◆ Stated goal a ◆
According to the article on the Leipzig student council, what did the council refuse to grant the IYSSE?

◆ Passage to read ◆
Stop the censorship of socialist views by the University of Leipzig student council

By the IYSSE Leipzig
30 October 2019

The student council at the University of Leipzig refused to grant the International Youth and Students for Social Equality (IYSSE) official club status last Tuesday, effectively imposing censorship on left-wing and socialist views on campus. While several openly right-wing groups were recognised and received rooms for meetings with right-wing extremist ideologists, the IYSSE, which is resisting the rise of the far-right, will have no rights to book rooms or set up campaign tables on campus.

The International Youth and Students for Social Equality is a movement of students and youth fighting around the world against the far-right, the growth of militarism, and its roots in the capitalist system.

The IYSSE is well known in Germany for its struggle against far-right and militarist ideology on university campuses. It has sharply criticised the right-wing extremist positions advanced by Jörg Baberowski at Humboldt University in Berlin, Thomas Rauscher at the University of Leipzig, and other professors. For this, the IYSSE has been attacked and slandered by the media, political parties, and universities, but a number of student councils and other representative bodies have supported the IYSSE's positions.

The student council at the University of Leipzig is now joining hands with far-right forces with the intention of banning any criticism of them on campus. After all, without the official club status from the student council, a student group cannot hold meetings, set up campaign tables, or conduct any political activity on campus.

The student council already refused two years ago to grant the IYSSE official club status. At the time, the IYSSE wrote in an open letter to the student council, “While the RCDS (the student movement of the Christian Democrats), who invited the right-wing extremist professor Jörg Baberowski to the University of Bremen, will receive free access to rooms, you are censoring critics of their politics. You are thereby creating a campus where the right-wing can flourish while Marxist politics is banned. This recalls the voluntary co-option of the universities by the state under the Nazis.”

This assessment has been vindicated time and again in the period since it was written. While the IYSSE and other left-wing groups were banished from the campus, right-wing groups like the RCDS or the Free Democrat-aligned “Free Campus” have held a series of meetings, including with Werner Patzelt, a sympathiser of the far-right pegida protests.

◆ Material ◆
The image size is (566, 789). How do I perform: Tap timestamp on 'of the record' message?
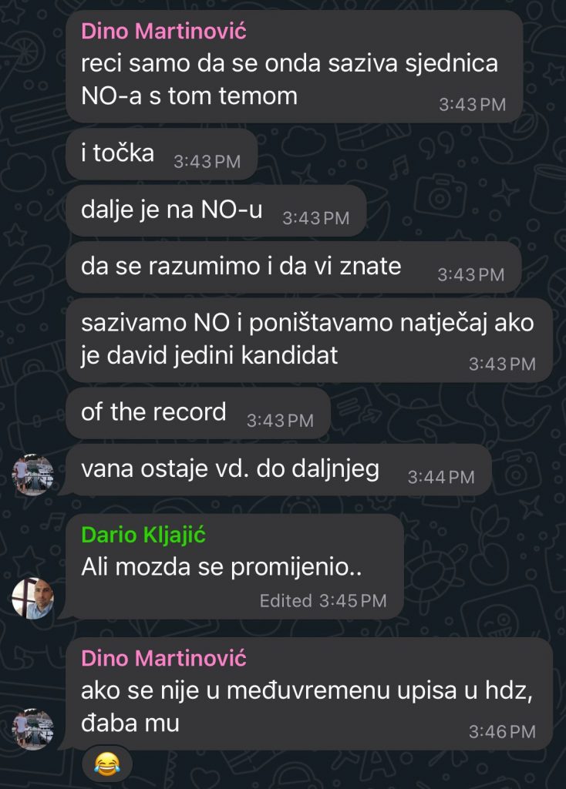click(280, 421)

==

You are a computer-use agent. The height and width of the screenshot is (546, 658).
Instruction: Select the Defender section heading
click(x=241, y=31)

◆ Stated goal b ◆
Rewrite the records from the line with "The image size" to the line with "click(280, 421)", requests included, adding -58 to each coordinate in the answers. Leave out the pictures.

◆ Problem solution a ◆
Official club status.

◆ Problem solution b ◆
The image size is (566, 789). How do I perform: Tap timestamp on 'of the record' message?
click(222, 363)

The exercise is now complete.